Development by environment interactions controlling tryptophan hydroxylase expression

Tryptophan hydroxylase is the rate-limiting enzyme in the biosynthesis of serotonin (5-hydroxytryptamine; 5-HT). Two isoforms of tryptophan hydroxylase, derived from different genes, tph1 and tph2, have been identified. The tph1 isoform is expressed in peripheral tissues, whereas tph2 is brain and neuron-specific. Recent studies suggest that tph2 expression and brain serotonin turnover are upregulated in depressed suicide patients, and drug-free depressed patients, respectively.

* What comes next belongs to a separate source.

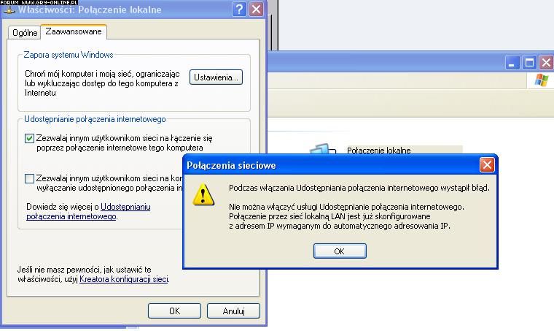Close the Połączenia sieciowe error dialog
The height and width of the screenshot is (331, 554).
coord(487,165)
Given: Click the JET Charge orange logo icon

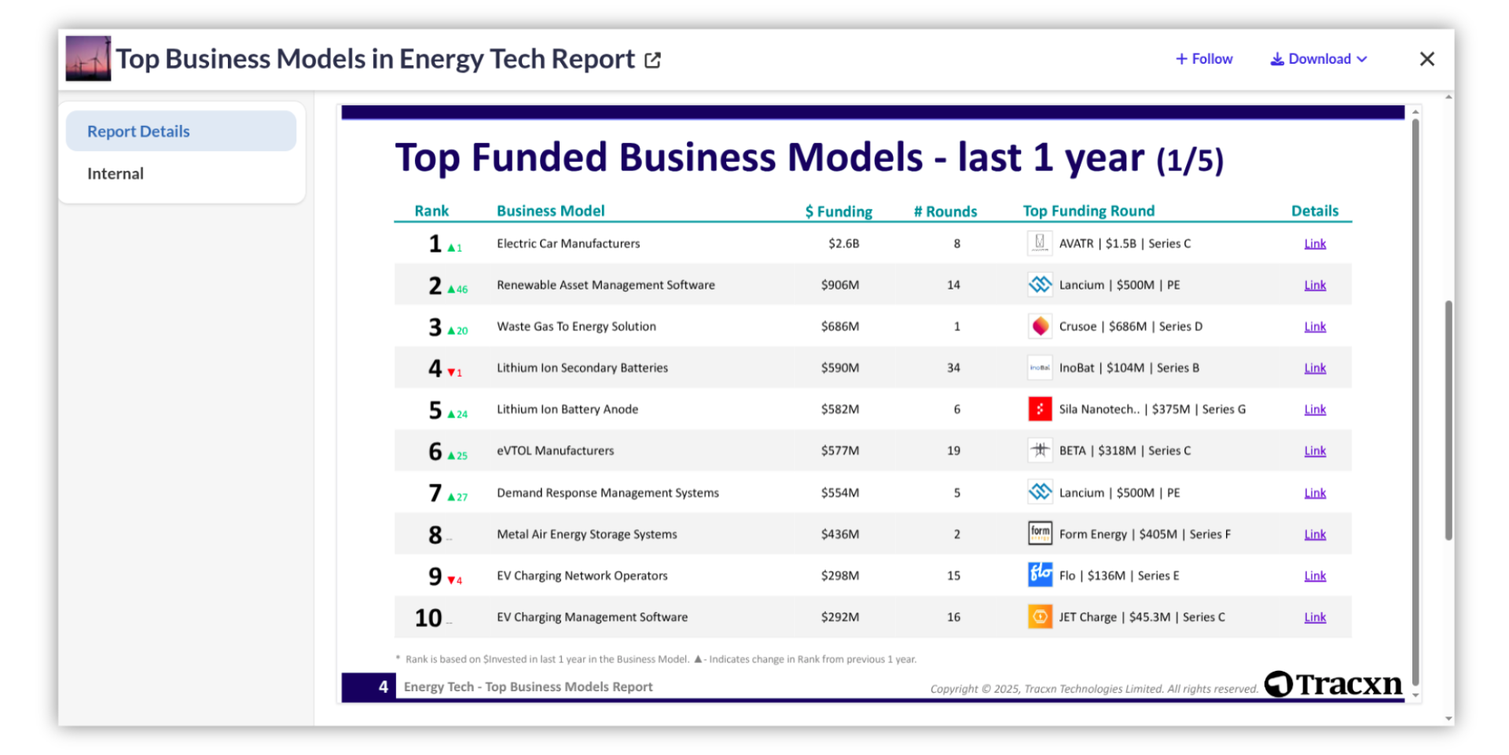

Increased tph2 expression could result from genetic influences, early life developmental influences, adverse experience during adulthood, or interactions among these factors. Studies in rodents support the hypothesis that interactions between early life developmental influences and adverse experience during adulthood play an important role in determining tph2 expression. In this review, we highlight the evidence for the effects of adverse early life experience and stressful experience during adulthood on both tph1 and tph2 expression.

► Tryptophan hydroxylase is the rate-limiting enzyme in the biosynthesis of serotonin
► The tph1 isoform is believed to be expressed in peripheral tissues, whereas the tph2 isoform is believed to be brain and neuron-specific.
► tph2 expression is upregulated in the dorsal raphe nucleus of depressed suicide victims.
► Adverse early life experience increases vulnerability to stress-induced increases in tph2 expression.
► Neonatal handling decreases tph2 expression during adulthood.